Supplied entries Block Start

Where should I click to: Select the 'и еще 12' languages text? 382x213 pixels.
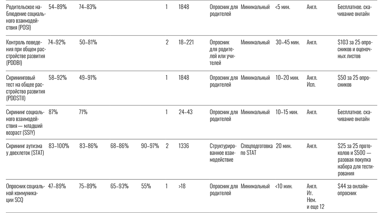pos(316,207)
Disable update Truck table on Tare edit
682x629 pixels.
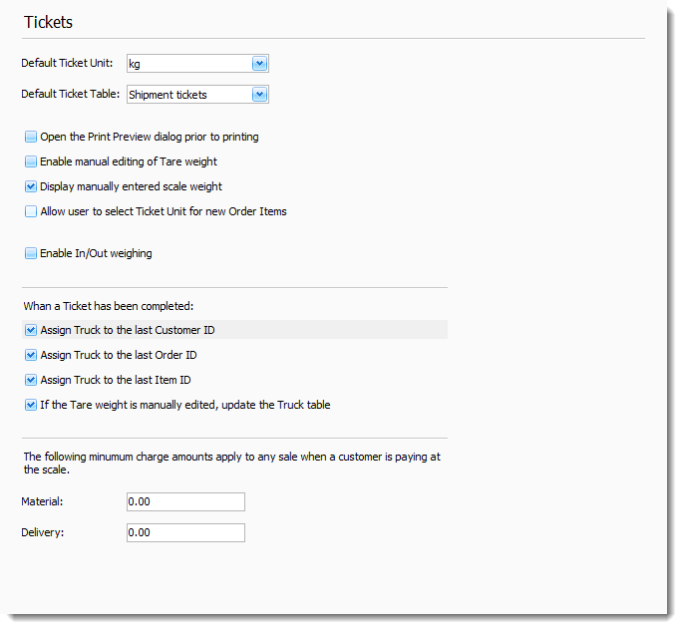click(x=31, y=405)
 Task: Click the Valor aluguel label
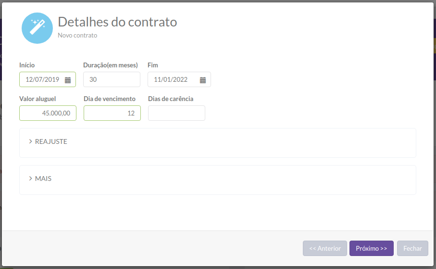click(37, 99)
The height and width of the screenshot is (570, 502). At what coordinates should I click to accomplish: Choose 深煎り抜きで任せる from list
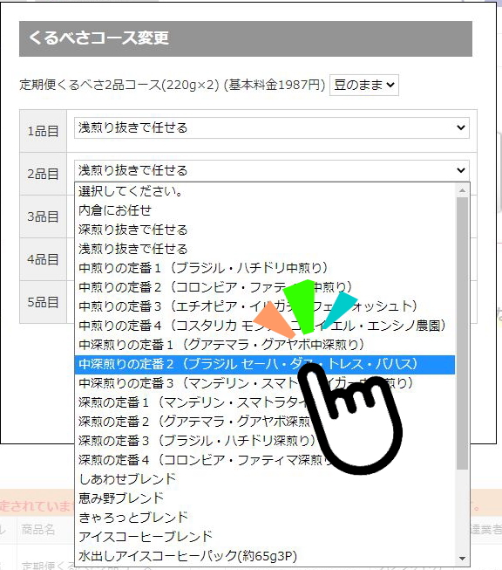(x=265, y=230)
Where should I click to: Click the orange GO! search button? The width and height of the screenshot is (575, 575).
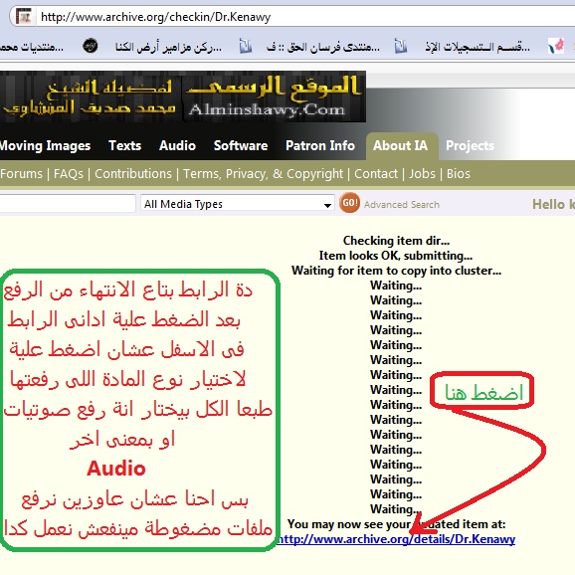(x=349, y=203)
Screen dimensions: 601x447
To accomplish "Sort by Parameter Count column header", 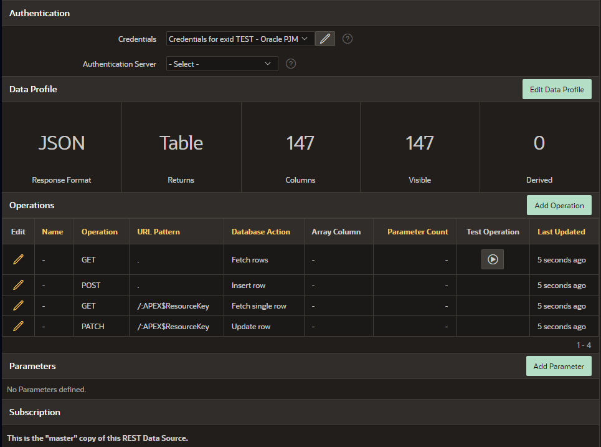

Supplied entries Block End

What needs to be done:
Up to and including the line containing "Screen dimensions: 601x447", repeat every line from the start of the data, but none of the pictures.

Written solution:
Where should I click to: Select the 'и еще 12' languages text? 382x213 pixels.
pos(316,207)
Disable update Truck table on Tare edit
682x629 pixels.
click(x=31, y=405)
 Task: Click the Valor aluguel label
click(37, 99)
The height and width of the screenshot is (570, 502). At what coordinates should I click to accomplish: Choose 深煎り抜きで任せる from list
(x=265, y=230)
Where should I click to: Click the orange GO! search button? The width and height of the screenshot is (575, 575).
(x=349, y=203)
Screen dimensions: 601x447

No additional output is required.